WHAT TO WORK ON
Find the lines of data that contain the string "computer", then list them.

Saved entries
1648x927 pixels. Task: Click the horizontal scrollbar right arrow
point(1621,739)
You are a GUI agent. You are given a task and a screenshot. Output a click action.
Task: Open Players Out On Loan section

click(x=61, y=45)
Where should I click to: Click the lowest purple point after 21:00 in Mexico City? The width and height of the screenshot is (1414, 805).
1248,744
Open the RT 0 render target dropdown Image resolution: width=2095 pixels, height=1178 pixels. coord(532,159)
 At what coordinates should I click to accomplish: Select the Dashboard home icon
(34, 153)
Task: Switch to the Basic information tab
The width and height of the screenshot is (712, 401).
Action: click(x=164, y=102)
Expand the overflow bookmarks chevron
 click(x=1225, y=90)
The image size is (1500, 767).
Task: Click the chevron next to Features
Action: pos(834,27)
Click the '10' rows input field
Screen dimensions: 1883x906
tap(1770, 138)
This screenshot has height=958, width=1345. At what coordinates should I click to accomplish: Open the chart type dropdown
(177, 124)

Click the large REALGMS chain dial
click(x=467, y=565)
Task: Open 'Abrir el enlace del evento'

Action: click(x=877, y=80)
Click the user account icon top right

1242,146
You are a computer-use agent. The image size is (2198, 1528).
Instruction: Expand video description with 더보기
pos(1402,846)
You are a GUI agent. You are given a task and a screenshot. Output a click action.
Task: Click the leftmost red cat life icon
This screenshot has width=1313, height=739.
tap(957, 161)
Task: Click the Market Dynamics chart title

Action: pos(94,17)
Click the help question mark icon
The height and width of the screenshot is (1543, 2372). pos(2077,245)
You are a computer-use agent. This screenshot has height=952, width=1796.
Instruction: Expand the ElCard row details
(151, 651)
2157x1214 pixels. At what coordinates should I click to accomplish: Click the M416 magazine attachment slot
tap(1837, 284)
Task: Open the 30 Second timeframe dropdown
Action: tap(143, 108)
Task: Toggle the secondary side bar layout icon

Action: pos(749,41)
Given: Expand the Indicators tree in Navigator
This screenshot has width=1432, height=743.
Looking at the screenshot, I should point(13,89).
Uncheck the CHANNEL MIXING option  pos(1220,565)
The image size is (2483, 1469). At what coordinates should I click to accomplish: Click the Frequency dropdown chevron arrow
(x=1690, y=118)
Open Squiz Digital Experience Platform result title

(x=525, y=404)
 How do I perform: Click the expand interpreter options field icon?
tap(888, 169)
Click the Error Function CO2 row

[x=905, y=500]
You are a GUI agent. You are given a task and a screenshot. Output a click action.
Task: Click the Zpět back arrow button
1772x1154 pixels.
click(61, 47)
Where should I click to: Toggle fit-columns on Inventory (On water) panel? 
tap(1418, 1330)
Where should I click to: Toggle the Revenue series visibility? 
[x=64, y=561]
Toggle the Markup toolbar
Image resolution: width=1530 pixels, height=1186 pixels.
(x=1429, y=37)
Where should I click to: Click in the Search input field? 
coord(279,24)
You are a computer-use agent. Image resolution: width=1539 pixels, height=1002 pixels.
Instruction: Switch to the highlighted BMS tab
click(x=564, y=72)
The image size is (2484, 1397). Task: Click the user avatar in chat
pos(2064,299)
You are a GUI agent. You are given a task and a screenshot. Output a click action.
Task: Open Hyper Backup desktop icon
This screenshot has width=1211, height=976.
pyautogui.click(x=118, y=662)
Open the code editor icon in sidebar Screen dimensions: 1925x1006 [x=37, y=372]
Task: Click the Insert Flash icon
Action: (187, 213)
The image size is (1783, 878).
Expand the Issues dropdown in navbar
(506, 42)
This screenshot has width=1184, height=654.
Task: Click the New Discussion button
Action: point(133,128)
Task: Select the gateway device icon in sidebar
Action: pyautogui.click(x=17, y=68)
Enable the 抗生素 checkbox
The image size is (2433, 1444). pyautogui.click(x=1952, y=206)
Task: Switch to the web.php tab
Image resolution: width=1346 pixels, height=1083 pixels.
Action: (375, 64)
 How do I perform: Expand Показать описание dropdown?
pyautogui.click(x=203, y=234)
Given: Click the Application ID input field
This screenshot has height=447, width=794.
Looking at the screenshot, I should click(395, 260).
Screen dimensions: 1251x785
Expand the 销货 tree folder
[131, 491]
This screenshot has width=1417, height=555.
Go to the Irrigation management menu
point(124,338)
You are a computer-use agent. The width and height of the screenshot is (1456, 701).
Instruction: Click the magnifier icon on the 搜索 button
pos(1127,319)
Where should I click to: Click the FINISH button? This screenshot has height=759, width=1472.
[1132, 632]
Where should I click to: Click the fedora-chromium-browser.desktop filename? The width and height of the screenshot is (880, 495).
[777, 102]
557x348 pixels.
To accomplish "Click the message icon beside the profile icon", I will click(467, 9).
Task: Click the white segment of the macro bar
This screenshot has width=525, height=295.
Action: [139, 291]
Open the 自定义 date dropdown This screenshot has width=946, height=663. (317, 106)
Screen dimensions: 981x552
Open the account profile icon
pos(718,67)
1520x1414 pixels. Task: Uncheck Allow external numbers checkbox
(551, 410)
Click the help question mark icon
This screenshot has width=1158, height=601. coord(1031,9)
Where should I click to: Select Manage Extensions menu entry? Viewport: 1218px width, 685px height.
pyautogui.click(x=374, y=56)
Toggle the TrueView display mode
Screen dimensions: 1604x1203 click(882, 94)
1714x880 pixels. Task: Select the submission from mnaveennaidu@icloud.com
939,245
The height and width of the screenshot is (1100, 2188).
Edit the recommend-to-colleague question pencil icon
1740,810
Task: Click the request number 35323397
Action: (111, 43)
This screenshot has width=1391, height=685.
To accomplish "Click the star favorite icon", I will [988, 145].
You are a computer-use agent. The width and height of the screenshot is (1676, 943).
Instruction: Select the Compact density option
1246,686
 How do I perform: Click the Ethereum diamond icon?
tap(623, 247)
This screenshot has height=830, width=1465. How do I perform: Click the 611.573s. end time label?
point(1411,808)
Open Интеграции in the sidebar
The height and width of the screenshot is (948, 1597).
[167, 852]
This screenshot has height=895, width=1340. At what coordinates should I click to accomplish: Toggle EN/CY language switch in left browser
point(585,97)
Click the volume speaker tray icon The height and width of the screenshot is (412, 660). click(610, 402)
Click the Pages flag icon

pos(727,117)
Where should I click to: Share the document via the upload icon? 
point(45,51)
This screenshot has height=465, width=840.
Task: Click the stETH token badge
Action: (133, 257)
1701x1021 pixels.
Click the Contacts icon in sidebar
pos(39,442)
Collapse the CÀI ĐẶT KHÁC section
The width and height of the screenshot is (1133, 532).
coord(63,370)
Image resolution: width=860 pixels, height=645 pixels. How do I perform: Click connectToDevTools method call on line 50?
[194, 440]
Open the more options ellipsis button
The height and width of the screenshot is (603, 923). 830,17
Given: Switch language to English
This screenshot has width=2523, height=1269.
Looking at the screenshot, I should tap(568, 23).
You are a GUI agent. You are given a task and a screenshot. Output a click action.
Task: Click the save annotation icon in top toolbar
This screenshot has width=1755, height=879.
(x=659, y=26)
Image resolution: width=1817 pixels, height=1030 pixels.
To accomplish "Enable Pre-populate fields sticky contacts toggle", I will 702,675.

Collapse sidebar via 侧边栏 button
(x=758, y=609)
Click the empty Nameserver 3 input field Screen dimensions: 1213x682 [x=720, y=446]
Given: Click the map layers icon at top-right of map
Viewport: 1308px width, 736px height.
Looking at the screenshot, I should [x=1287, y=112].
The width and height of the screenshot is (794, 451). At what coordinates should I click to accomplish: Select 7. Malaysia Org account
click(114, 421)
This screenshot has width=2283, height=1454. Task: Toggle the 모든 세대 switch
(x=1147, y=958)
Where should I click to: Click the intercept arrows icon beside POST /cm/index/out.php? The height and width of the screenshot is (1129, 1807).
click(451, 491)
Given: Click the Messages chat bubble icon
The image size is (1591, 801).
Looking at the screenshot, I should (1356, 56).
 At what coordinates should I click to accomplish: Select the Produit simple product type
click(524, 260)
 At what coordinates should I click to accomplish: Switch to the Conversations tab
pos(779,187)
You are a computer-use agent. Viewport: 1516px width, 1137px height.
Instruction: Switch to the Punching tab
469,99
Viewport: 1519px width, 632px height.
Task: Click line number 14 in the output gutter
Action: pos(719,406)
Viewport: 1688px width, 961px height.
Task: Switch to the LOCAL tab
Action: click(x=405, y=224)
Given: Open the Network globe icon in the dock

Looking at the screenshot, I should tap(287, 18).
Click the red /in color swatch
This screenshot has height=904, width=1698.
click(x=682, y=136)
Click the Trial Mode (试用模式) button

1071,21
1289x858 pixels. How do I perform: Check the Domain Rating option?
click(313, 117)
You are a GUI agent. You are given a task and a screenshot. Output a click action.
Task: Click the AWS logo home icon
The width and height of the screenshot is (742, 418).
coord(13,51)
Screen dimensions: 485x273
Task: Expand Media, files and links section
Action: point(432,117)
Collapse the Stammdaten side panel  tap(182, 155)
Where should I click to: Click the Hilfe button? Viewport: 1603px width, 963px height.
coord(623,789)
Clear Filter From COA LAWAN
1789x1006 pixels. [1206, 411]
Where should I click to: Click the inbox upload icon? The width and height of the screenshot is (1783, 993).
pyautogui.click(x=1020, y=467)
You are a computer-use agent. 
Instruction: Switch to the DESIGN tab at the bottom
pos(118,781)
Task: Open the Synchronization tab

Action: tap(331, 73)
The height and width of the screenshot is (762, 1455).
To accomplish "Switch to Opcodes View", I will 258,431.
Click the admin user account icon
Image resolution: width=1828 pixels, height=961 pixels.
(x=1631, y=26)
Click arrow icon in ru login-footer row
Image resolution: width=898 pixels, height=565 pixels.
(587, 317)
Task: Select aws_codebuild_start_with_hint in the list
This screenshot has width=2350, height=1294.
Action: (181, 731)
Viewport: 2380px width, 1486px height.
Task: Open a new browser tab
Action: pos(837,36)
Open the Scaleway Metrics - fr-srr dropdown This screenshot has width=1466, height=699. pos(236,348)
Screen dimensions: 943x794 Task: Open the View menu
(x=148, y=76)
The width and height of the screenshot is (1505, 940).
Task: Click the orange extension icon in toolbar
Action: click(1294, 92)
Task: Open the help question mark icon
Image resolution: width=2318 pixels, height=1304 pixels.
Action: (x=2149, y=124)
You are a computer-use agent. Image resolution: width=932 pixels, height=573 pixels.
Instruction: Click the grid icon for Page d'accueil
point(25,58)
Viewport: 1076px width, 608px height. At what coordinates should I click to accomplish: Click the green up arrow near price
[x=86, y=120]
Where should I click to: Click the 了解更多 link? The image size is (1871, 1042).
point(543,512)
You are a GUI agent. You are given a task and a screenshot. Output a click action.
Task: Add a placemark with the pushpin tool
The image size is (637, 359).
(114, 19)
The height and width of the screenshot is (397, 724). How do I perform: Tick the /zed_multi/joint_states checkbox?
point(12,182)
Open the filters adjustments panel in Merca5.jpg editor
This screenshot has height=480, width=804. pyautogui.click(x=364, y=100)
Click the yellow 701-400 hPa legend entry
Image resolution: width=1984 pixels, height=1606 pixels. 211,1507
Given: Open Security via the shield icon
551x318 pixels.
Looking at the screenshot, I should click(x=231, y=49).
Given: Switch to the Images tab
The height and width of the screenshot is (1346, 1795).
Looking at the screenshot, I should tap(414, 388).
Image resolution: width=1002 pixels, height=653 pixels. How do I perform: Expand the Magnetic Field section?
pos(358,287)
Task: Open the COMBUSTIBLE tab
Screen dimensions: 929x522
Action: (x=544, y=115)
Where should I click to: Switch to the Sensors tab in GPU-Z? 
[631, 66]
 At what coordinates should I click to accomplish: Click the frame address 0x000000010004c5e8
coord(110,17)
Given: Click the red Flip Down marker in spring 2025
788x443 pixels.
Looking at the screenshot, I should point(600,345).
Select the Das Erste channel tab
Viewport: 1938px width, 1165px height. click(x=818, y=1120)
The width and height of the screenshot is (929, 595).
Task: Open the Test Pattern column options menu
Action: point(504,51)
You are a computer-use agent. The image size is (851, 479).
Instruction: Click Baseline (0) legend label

WRITTEN RESPONSE
You are a computer-use agent. The image size is (2198, 1528).
You are a computer-use agent. This screenshot has height=952, width=1796.
You are a computer-use agent. Image resolution: width=1539 pixels, height=1002 pixels.
You are a computer-use agent. The width and height of the screenshot is (1456, 701).
You are a computer-use agent. The width and height of the screenshot is (1676, 943).
You are a computer-use agent. Viewport: 1516px width, 1137px height.
You are a computer-use agent. 
You are a computer-use agent. Image resolution: width=932 pixels, height=573 pixels.
You are a computer-use agent. The image size is (851, 479).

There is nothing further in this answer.